Data records —
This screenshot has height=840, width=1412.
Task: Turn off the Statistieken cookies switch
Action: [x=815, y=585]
...
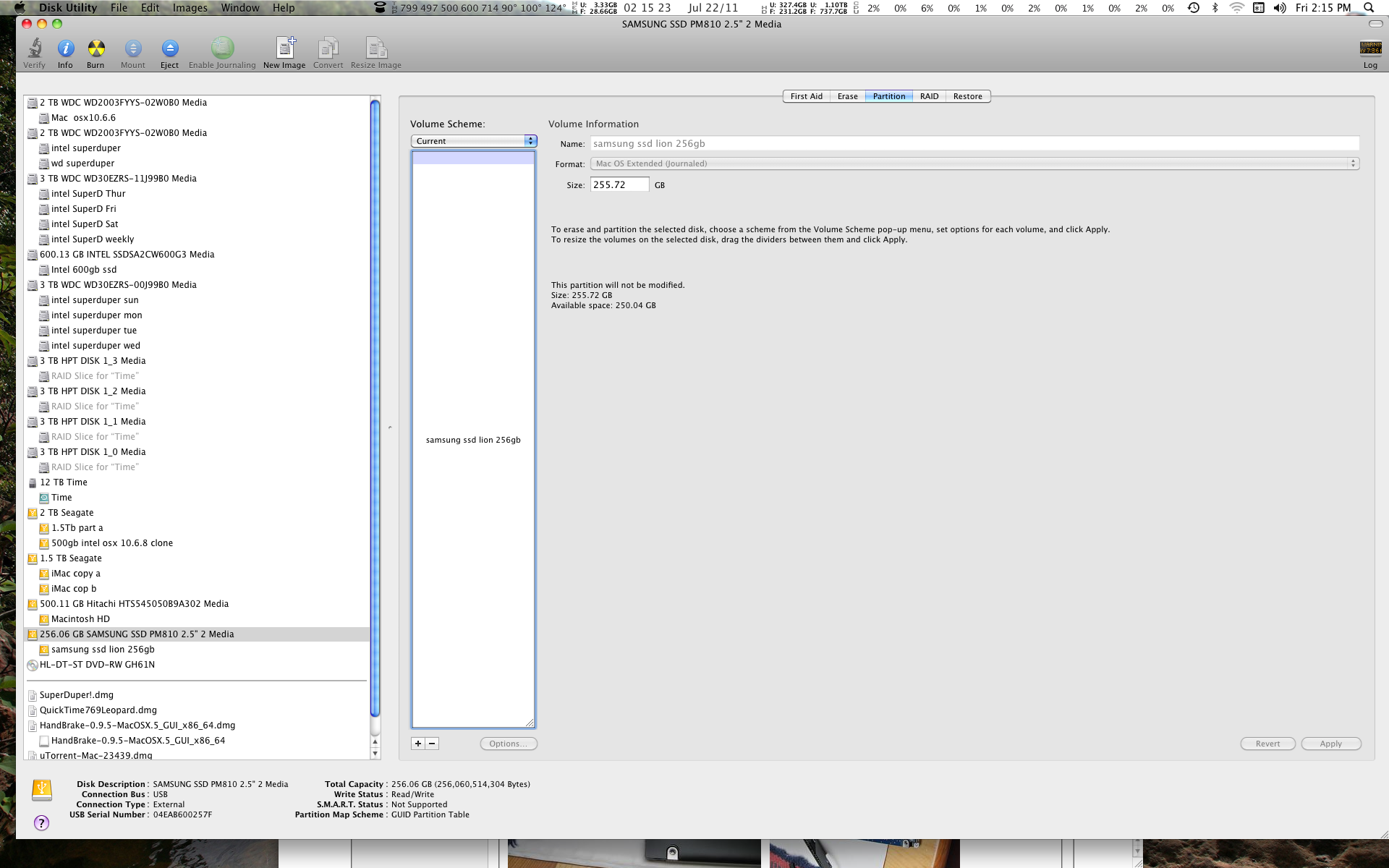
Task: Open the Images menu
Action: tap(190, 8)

Stated exercise —
Please print the part of the listing that opens with the line containing "This screenshot has height=840, width=1412." and closes with the line containing "Action: [x=815, y=585]", both included, reproducing every line unchanged.

Reply to the task —
This screenshot has height=840, width=1412.
Task: Turn off the Statistieken cookies switch
Action: [x=815, y=585]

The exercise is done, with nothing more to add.